- What to do
The answer must be every line of the records below that holds the word "accomplish".

- Data to process
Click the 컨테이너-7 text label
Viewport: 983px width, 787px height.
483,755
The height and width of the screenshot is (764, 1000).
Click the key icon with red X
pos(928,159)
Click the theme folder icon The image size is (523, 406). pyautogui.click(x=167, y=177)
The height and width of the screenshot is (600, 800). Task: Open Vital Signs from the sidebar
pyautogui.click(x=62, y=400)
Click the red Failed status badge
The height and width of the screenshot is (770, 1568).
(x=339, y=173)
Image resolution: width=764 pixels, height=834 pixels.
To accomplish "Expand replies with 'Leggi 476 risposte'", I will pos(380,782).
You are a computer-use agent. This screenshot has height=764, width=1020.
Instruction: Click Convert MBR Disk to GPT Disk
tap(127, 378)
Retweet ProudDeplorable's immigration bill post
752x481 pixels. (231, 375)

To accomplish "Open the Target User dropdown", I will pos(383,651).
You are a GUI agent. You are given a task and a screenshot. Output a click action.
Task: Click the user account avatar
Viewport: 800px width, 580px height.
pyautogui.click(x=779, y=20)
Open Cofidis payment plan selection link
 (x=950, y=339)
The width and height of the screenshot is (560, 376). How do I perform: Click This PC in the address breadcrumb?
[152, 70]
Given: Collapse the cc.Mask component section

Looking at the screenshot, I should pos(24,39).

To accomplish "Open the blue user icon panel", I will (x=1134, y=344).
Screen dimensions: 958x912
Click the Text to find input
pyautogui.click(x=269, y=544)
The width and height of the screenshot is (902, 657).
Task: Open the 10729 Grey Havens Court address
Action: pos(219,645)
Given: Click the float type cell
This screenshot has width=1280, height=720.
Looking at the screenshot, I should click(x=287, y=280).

- The completed task
To accomplish "Expand replies with 'Leggi 476 risposte'", I will pos(380,782).
To accomplish "Open the Target User dropdown", I will pos(383,651).
To accomplish "Open the blue user icon panel", I will (x=1134, y=344).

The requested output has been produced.